CANNES: Director Bong Joon-ho poses with the  award on Saturday.—AP
CANNES: Director Bong Joon-ho poses with the award on Saturday.—AP

CANNES: South Korean director Bong Joon-ho’s social satire Parasite, about a poor family of hustlers who find jobs with a wealthy family, won the Cannes Film Festival’s top award, the Palme d’Or, on Saturday.

The win for Parasite marks the first Korean film to ever win the Palme. In the festival’s closing ceremony, jury president Alejandro Inarritu said the choice had been “unanimous” for the nine-person jury.

The genre-mixing film had been celebrated as arguably the most critically acclaimed film at Cannes this year and the best yet from the 49-year-old director of Snowpiercer and Okja.

It was the second straight Palme victory for an Asian director. Last year, the award went to Japanese film-maker Hirokazu Kore-eda’s Shoplifters.

Two years ago, Bong was in Cannes’ competition with Okja, a movie distributed in North America by Netflix.

After it and Noah Baumbach’s The Meyerowitz Stories another Netflix release premiered in Cannes, the festival ruled that all films in competition needed French theatrical distribution. Netflix has since withdrawn from the festival on the French Riveira.

The festival’s second place award, the Grand Prize, went to French-Senegalese director Mati Diop’s Atlantics.
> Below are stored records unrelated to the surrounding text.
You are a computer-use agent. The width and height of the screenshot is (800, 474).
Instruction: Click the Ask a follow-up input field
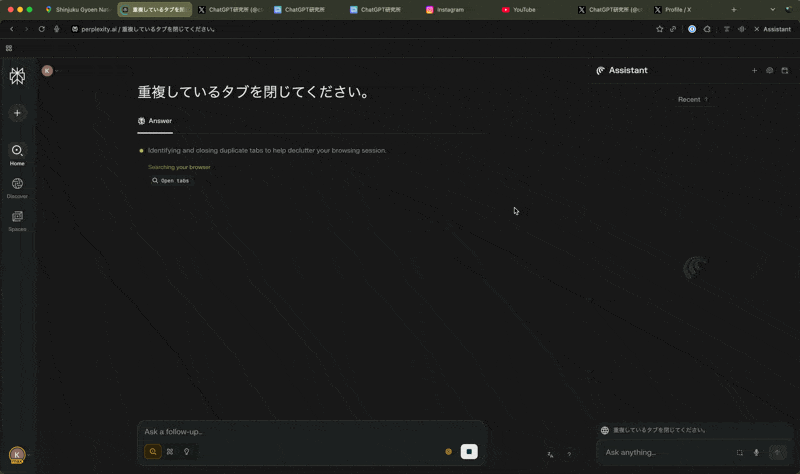coord(300,432)
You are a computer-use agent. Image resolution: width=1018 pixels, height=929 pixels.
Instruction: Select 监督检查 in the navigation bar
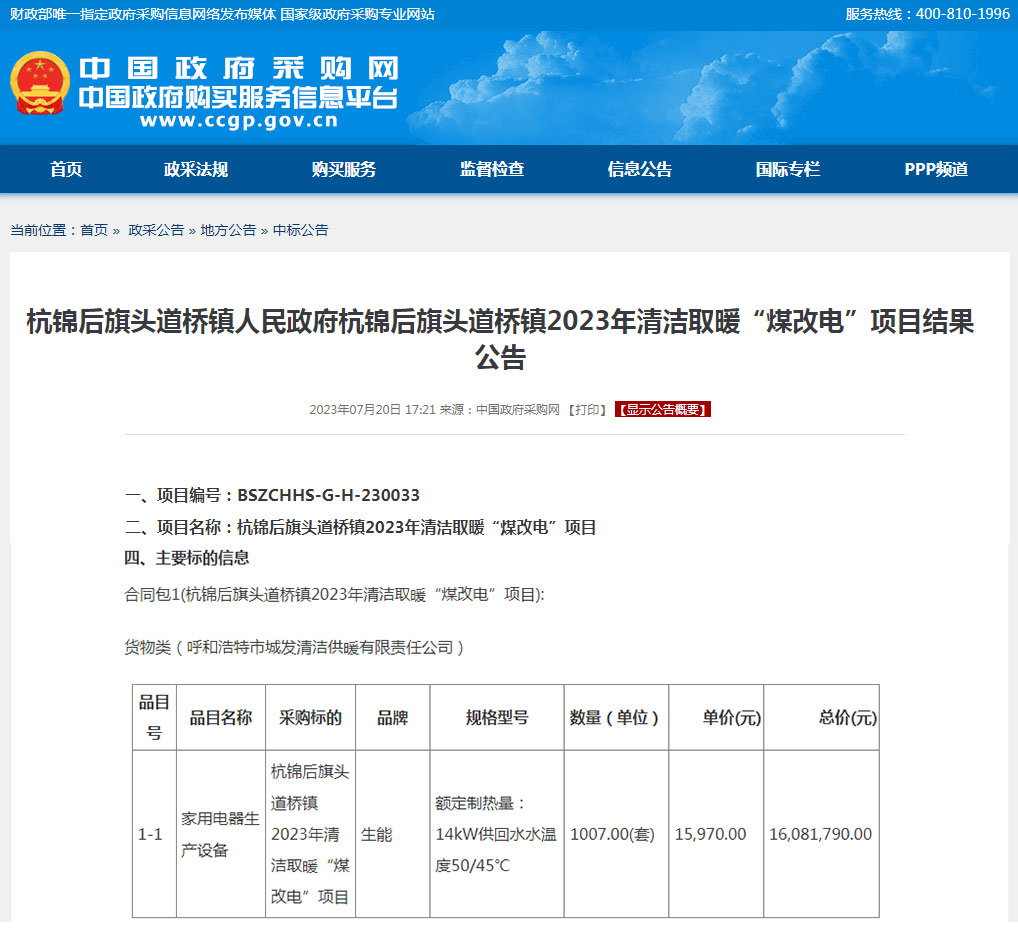point(492,170)
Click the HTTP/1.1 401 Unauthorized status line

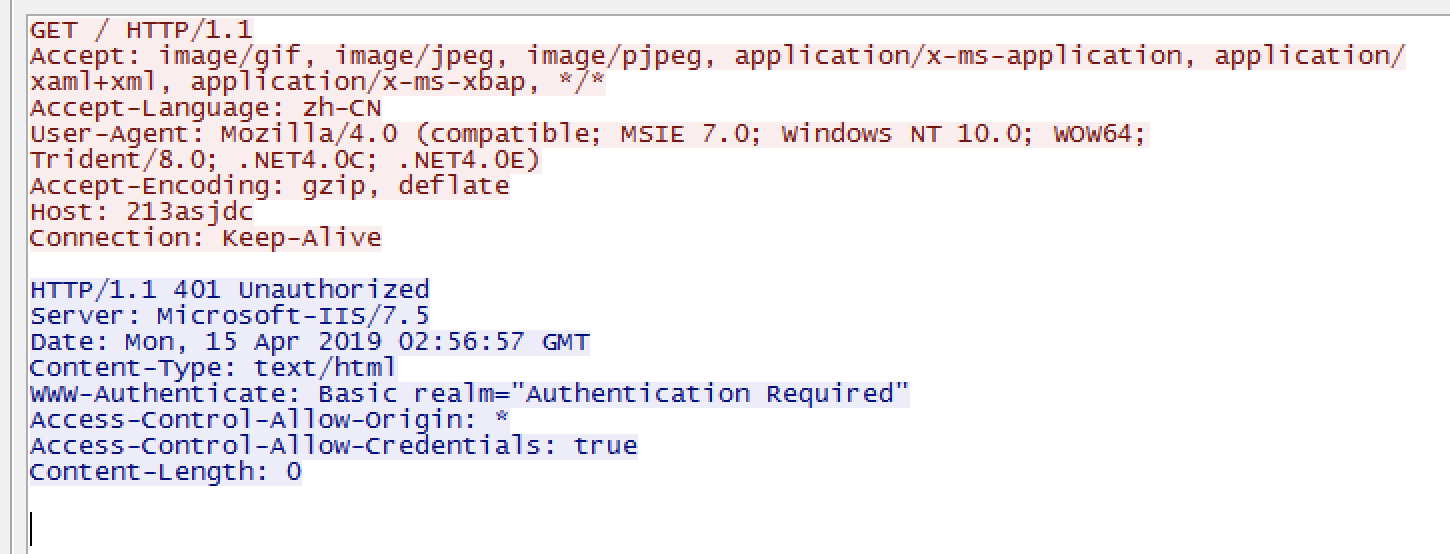point(229,290)
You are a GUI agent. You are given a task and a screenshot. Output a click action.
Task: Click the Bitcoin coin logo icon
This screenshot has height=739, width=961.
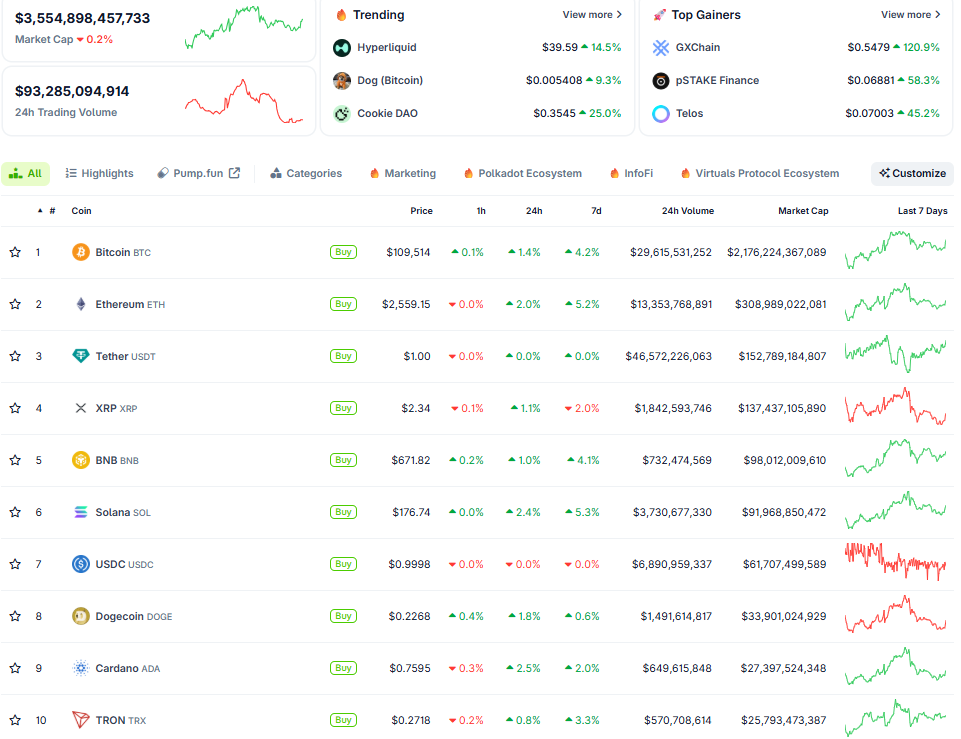(81, 252)
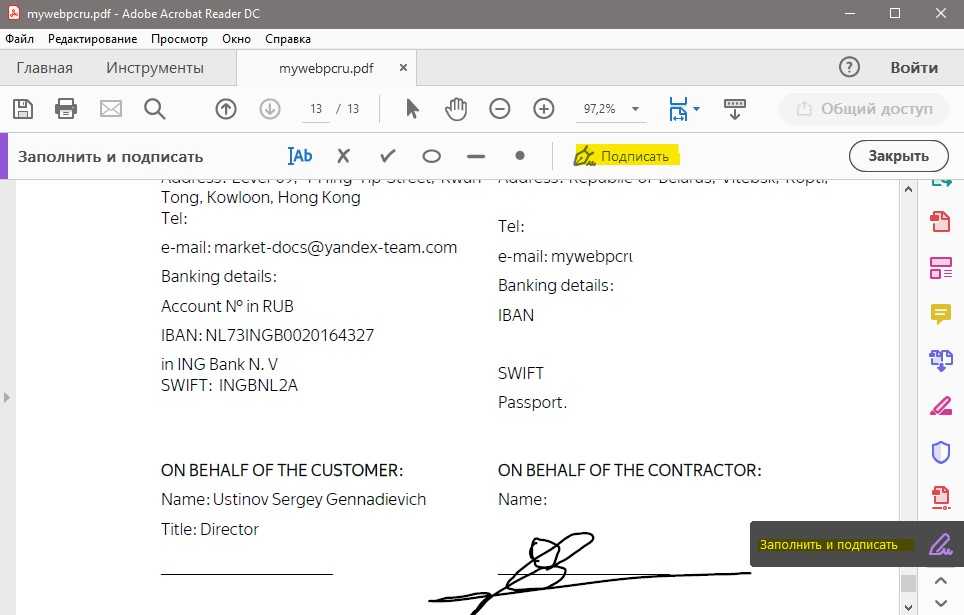Open search with the magnifier icon
The width and height of the screenshot is (964, 615).
tap(154, 109)
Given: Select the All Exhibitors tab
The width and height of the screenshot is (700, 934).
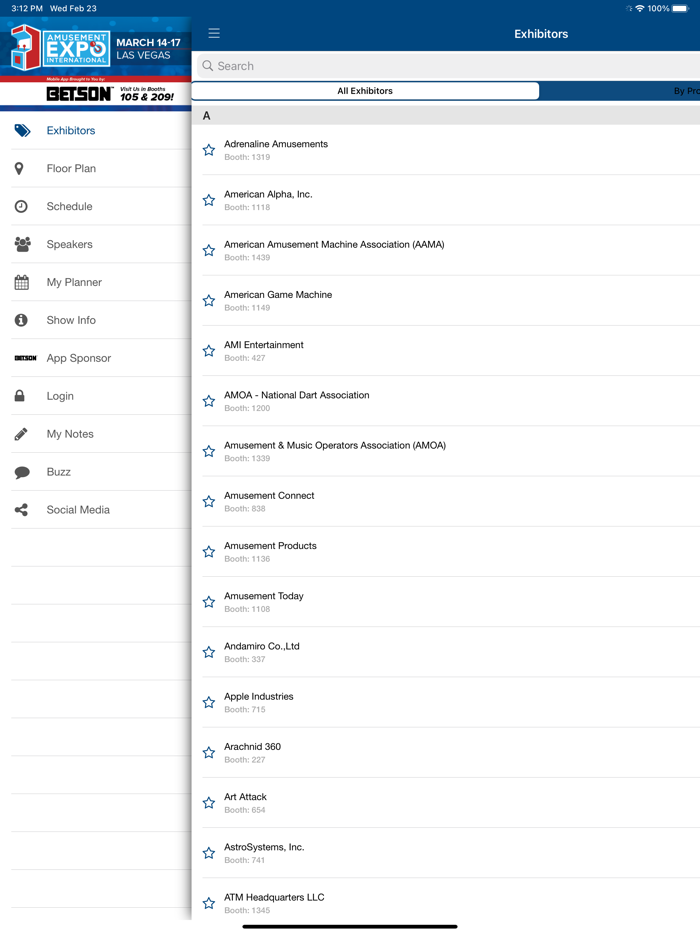Looking at the screenshot, I should (365, 91).
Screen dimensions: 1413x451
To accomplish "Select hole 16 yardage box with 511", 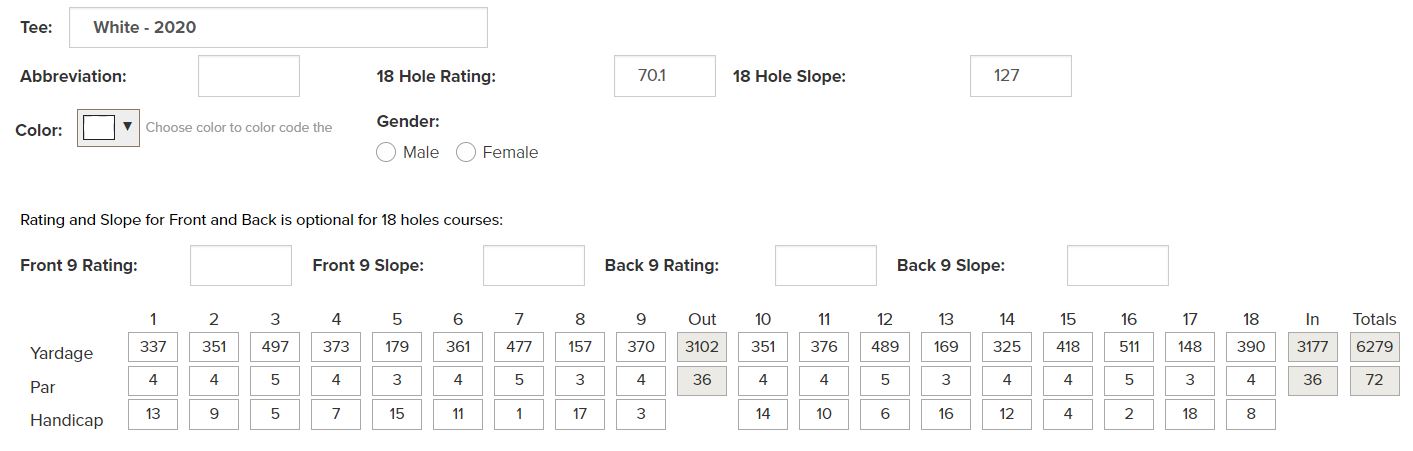I will (1129, 347).
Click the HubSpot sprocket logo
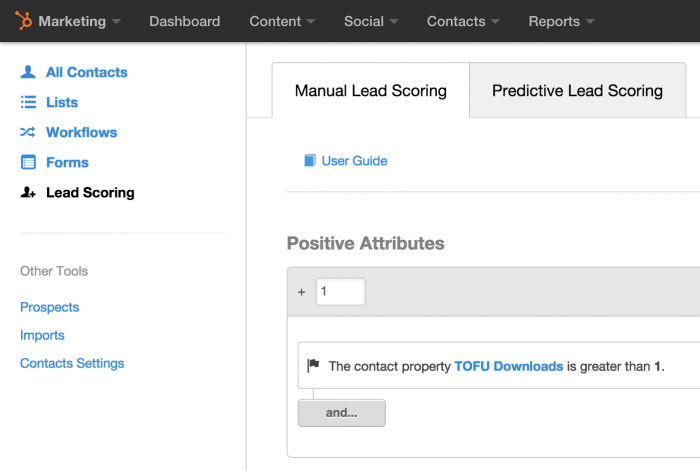The image size is (700, 471). pyautogui.click(x=23, y=21)
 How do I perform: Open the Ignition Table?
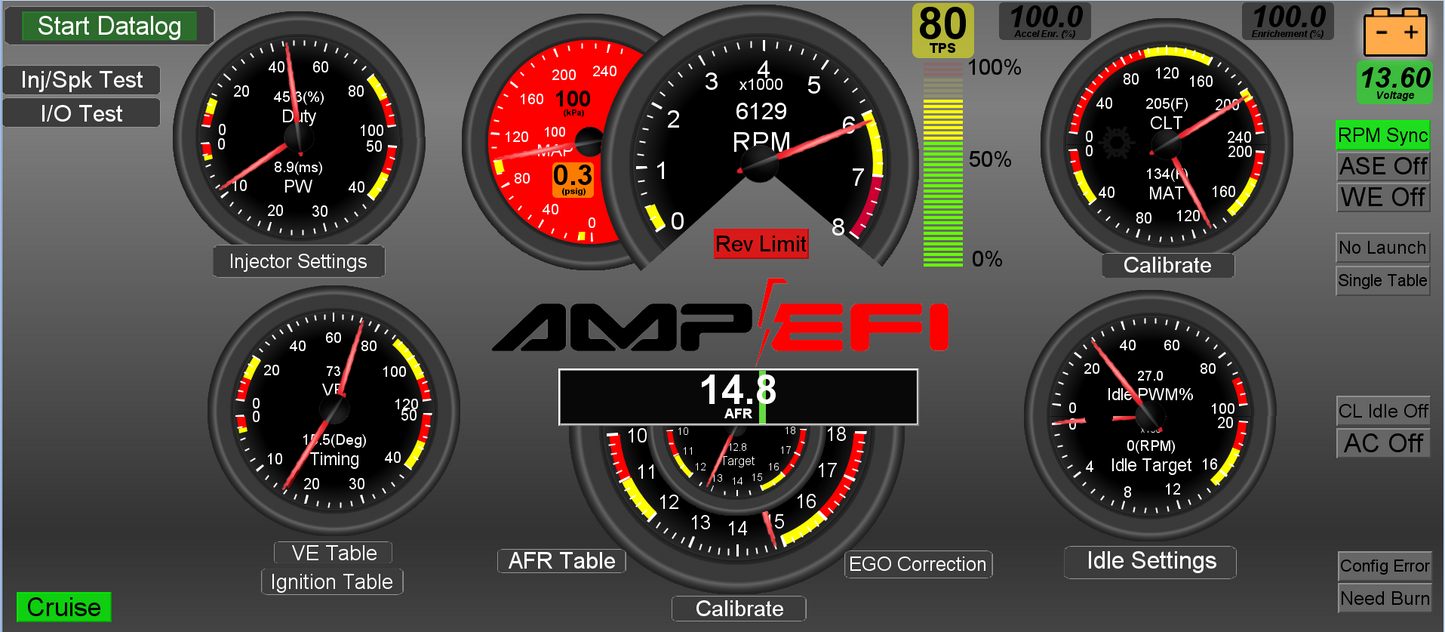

Diop was the first black female director in competition at Cannes.

Belgian brothers Jean-Pierre and Luc Dardenne shared the best director for Young Ahmed.

Best actor went to Antonio Banderas for Pedro Almodovar’s Pain and Glory, while best actress was won by British actress Emily Beecham for Little Joe.

Although few quibbled with the choice of Bong, some had expected Cannes to make history by giving the Palme to a female film-maker for just the second time.

Celine Sciamma’s period romance Portrait of a Lady on Fire was the Palme pick for many critics this year, but it ended up with best screenplay.